All of lore.kernel.org
 help / color / mirror / Atom feed
From: Markus Armbruster <armbru@redhat.com>
To: "Zhijian Li (Fujitsu)" <lizhijian@fujitsu.com>
Cc: "qemu-devel@nongnu.org" <qemu-devel@nongnu.org>,
	 "quintela@redhat.com" <quintela@redhat.com>,
	 "peterx@redhat.com" <peterx@redhat.com>,
	"leobras@redhat.com" <leobras@redhat.com>
Subject: Re: [PATCH 39/52] migration/rdma: Convert qemu_rdma_write_one() to Error
Date: Thu, 28 Sep 2023 08:49:02 +0200	[thread overview]
Message-ID: <87ttre3i8x.fsf@pond.sub.org> (raw)
In-Reply-To: <87zg17dejj.fsf@pond.sub.org> (Markus Armbruster's message of "Wed, 27 Sep 2023 13:46:40 +0200")

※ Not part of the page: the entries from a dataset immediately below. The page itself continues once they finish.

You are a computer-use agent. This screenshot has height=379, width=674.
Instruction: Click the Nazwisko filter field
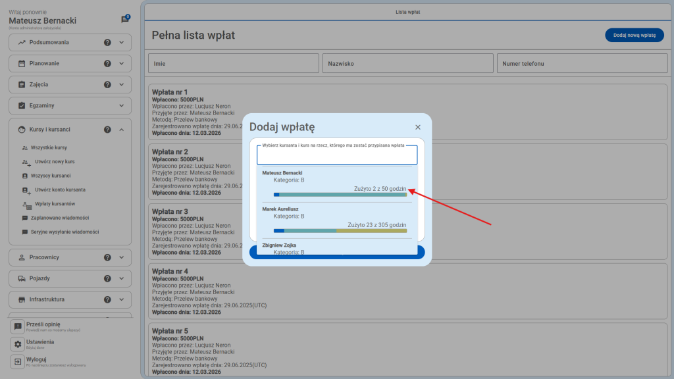tap(407, 64)
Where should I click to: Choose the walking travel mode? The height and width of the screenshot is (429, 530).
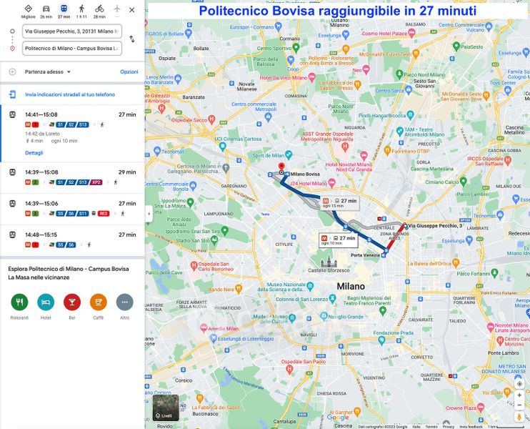point(81,9)
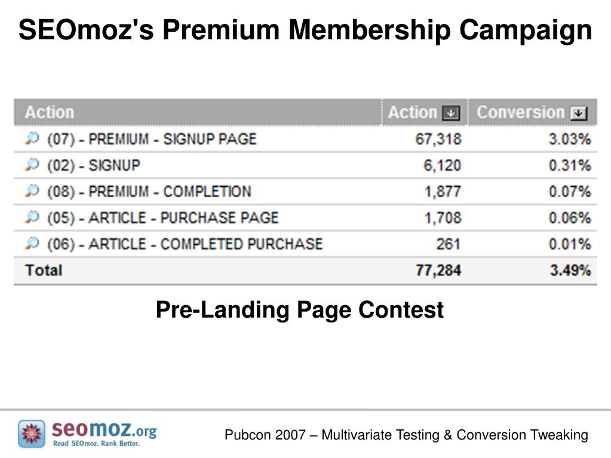Select magnifier icon for Article Completed Purchase
This screenshot has width=611, height=458.
pyautogui.click(x=32, y=244)
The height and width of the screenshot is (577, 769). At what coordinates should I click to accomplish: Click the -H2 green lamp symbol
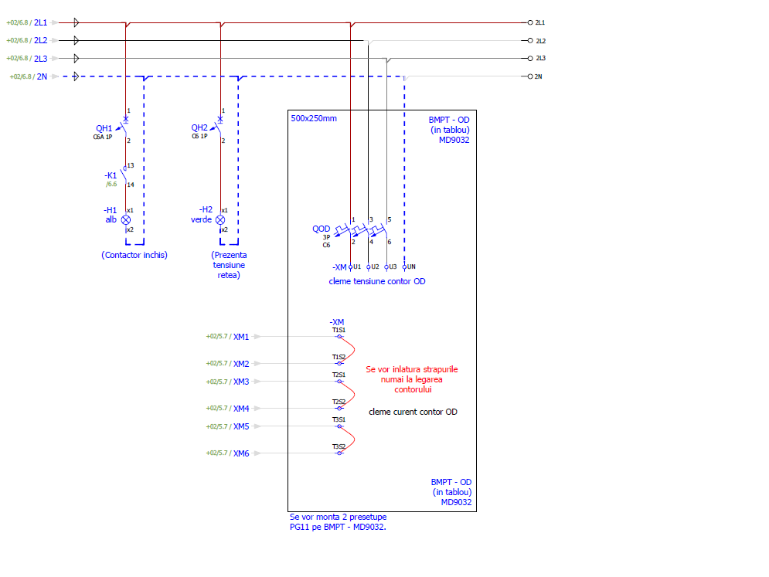pos(220,219)
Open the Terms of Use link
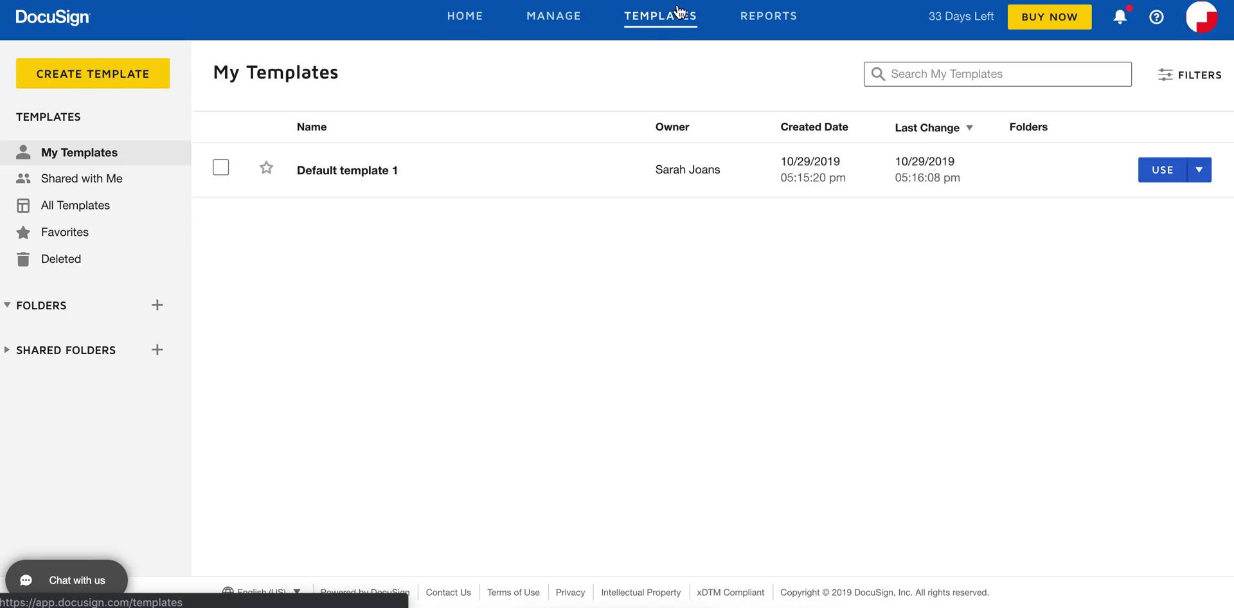Screen dimensions: 1234x608 [x=513, y=592]
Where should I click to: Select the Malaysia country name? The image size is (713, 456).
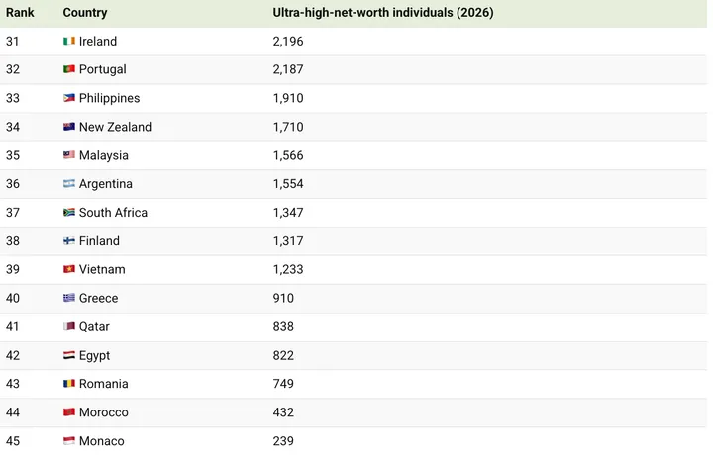104,155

Let me try to map solutions.

Markus Armbruster <armbru@redhat.com> writes:

> migration/rdma.c uses errno directly or via perror() after the following
> functions:
>
> * poll()
>
>   POSIX specifies errno is set on error.  Good.

Nothing wrong, nothing to do.

> * rdma_get_cm_event(), rdma_connect(), rdma_get_cm_event()
>
>   Manual page promises "if an error occurs, errno will be set".  Good.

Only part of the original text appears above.